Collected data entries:
=====

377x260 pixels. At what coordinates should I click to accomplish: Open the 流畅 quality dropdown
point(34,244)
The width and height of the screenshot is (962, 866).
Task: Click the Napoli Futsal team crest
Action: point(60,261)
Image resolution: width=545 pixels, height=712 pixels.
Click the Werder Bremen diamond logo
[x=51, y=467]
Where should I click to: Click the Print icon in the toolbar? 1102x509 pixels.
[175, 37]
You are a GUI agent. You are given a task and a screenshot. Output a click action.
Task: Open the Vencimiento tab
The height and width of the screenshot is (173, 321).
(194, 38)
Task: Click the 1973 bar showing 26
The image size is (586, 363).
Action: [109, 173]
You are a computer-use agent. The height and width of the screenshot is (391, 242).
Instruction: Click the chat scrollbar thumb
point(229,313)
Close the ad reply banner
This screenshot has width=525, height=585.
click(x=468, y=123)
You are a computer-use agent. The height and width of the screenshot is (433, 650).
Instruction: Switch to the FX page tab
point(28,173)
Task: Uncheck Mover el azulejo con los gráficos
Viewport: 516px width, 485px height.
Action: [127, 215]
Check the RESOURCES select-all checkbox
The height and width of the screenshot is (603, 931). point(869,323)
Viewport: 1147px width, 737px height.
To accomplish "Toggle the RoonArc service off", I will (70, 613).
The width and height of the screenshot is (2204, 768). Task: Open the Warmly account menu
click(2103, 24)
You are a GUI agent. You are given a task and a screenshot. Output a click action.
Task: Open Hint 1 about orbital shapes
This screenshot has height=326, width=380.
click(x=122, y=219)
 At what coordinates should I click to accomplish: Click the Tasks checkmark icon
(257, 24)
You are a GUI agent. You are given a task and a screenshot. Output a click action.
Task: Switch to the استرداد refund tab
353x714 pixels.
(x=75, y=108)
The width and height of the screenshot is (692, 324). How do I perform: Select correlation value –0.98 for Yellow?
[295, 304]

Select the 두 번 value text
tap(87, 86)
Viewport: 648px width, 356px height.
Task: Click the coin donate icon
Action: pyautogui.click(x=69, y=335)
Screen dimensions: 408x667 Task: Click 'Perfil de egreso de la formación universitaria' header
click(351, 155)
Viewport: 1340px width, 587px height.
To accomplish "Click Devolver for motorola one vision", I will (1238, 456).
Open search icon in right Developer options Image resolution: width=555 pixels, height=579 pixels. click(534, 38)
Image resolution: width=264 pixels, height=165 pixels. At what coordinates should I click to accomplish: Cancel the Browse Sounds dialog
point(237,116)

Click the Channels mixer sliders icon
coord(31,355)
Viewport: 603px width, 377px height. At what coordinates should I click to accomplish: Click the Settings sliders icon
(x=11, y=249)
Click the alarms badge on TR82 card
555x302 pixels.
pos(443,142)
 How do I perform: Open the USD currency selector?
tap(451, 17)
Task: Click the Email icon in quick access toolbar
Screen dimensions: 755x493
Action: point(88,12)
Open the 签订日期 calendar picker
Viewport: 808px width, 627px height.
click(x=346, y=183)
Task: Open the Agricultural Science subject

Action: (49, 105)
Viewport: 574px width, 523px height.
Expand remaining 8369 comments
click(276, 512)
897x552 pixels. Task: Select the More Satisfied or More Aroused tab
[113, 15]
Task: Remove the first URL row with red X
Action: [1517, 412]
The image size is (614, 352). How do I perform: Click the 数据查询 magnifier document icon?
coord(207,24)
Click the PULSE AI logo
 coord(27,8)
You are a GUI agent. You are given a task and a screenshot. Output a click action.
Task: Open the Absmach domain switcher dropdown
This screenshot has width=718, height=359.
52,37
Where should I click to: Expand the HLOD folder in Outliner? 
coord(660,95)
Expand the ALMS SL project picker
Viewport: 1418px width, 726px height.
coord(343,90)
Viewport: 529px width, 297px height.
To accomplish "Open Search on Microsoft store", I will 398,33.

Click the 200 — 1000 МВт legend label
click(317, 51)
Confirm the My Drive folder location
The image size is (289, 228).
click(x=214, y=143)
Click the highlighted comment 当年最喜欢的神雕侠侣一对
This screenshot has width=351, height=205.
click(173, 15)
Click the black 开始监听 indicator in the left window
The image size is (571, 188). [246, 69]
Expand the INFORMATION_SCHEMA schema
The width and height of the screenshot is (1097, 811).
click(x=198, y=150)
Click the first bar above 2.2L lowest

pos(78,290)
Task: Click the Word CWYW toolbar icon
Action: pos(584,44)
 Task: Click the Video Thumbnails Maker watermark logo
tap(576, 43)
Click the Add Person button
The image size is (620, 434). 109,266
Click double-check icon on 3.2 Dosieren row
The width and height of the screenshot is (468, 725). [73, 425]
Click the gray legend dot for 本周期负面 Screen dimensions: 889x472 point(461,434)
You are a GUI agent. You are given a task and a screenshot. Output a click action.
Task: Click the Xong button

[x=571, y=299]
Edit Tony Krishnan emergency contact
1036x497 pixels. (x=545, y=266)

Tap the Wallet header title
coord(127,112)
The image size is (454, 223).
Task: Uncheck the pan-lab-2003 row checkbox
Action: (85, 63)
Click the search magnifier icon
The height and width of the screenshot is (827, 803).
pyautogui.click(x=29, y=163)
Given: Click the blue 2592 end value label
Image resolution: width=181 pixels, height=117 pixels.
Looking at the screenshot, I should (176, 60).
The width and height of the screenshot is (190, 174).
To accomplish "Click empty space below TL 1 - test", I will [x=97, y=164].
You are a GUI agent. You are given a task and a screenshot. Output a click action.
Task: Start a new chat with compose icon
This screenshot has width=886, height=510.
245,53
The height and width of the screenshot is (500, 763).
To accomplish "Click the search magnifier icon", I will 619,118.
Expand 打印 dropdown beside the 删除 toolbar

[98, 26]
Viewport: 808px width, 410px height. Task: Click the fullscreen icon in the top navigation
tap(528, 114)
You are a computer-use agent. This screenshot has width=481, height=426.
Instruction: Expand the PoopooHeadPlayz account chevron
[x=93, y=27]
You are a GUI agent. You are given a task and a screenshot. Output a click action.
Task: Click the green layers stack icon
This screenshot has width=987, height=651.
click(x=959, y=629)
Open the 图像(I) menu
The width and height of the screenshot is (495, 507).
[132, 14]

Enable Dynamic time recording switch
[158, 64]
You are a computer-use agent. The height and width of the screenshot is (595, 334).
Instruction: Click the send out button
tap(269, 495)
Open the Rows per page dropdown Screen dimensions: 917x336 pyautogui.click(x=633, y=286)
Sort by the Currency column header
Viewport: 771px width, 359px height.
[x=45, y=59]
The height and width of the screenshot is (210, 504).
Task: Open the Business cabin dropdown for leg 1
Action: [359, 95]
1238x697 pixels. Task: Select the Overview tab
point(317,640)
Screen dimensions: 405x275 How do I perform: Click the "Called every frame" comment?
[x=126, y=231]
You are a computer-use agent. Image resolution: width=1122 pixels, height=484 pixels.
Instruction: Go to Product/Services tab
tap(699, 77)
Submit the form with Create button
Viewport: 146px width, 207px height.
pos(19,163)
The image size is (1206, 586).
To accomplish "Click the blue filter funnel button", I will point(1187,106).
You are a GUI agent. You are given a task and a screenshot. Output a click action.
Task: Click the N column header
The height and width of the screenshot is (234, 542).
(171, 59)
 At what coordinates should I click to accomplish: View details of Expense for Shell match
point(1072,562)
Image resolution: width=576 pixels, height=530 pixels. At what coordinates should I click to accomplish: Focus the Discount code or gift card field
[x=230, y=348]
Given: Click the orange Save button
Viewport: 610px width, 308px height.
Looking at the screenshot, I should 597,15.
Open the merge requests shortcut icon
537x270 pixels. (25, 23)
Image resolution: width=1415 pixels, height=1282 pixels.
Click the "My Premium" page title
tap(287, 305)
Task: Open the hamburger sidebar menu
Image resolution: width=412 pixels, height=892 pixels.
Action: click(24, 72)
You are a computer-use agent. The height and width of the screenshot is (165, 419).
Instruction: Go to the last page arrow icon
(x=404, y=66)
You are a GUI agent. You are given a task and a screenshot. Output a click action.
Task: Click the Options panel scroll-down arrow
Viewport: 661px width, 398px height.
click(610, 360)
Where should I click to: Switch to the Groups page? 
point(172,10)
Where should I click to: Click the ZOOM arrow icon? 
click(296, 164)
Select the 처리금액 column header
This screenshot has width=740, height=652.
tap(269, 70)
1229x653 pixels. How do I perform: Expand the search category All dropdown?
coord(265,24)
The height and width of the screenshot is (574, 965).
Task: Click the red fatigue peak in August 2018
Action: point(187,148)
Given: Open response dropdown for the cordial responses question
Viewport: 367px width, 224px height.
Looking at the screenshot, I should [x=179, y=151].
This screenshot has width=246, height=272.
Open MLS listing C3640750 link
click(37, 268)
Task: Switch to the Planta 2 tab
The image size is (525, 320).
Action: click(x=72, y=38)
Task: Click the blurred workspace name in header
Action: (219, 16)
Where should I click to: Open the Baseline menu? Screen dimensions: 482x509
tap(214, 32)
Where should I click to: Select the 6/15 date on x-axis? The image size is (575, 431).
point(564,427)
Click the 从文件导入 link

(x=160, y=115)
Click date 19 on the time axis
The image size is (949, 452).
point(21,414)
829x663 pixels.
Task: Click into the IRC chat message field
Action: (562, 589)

=====

EXERCISE DESCRIPTION: The expected answer is an exact copy of the lines above, beginning at the line with "Task: Open the hamburger sidebar menu" and ending at the line with "Given: Open response", with both ends in.

WRITTEN ANSWER:
Task: Open the hamburger sidebar menu
Image resolution: width=412 pixels, height=892 pixels.
Action: click(24, 72)
You are a computer-use agent. The height and width of the screenshot is (165, 419).
Instruction: Go to the last page arrow icon
(x=404, y=66)
You are a GUI agent. You are given a task and a screenshot. Output a click action.
Task: Click the Options panel scroll-down arrow
Viewport: 661px width, 398px height.
click(610, 360)
Where should I click to: Switch to the Groups page? 
point(172,10)
Where should I click to: Click the ZOOM arrow icon? 
click(296, 164)
Select the 처리금액 column header
This screenshot has width=740, height=652.
tap(269, 70)
1229x653 pixels. How do I perform: Expand the search category All dropdown?
coord(265,24)
The height and width of the screenshot is (574, 965).
Task: Click the red fatigue peak in August 2018
Action: point(187,148)
Given: Open response dropdown for the cordial responses question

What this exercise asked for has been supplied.